In both the splitting of the probation service and the introduction of today's scheme, we see the same two qualities. Firstly, a lack of concrete information about what is being done and secondly an overriding faith in the superiority of the private sector. It hasn't worked so far and the widespread confusion suggests it won't work this time.
Hours after this article was published, chief inspector of probation Paul McDowell resigned over a perceived conflict of interest between his role and that of his wife, who managed probation contracts at Sodexo. He said: "It is clear that a perception of conflict around my post remains. It is therefore right that I resign."
Labour shadow justice secretary Sadiq Khan said:
"Chris Grayling is stumbling from one crisis to another. Not content with sacking the chief inspector of prisons, the chief inspector of probation has now resigned over conflicts of interest the justice secretary was fully aware of at the time he appointed him. A chief inspector needs to be able to do the job without fear or favour, without any hint of bias, perceived or otherwise.
"Time and again, Labour has warned the government that Mr McDowell’s position as chief inspector of probation appeared compromised through links to private companies picking up one-third of the privatised probation service.
"It is shocking that Mr McDowell’s departure has been delayed until the day after private companies take over the running of probation. When probation is undergoing the biggest upheaval in its history and dedicated staff are demoralised because of the Government’s reckless privatisation, this is the time when a strong, independent chief inspector is needed the most as the guardian of the public's safety.
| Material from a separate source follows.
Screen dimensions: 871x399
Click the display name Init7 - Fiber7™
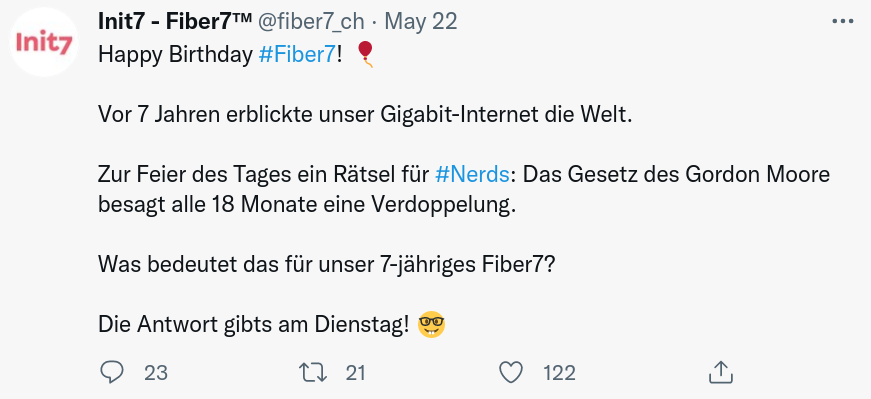(x=175, y=22)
The justice secretary needs to urgently explain his role in this fiasco and how these multibillion contracts will be inspected and supervised without a chief inspector.
A small example of the kinds of problems you get when you start privatising things and don’t pay attention to what you're doing. Over the weekend, I'm told offenders doing unpaid work in a number of areas, including Avon and Somerset, were stood down. The nine-seater buses which take them to and fro require a certificate of professional competence. Probation was exempt from this rule as it's not a commercial operation, but now that they’re run by private firms the rules have changed. Of course, many providers didn't realise and now staff can’t drive people until they get a certificate, which involves a five-hour training session. Factoring in the requirements of commercial operation is one of the most irritating, nit-picky bits of privatisation. You really need to be on top of it and there's little to suggest that's the case. Those unpaid work hours are unlikely to be fulfilled anytime soon.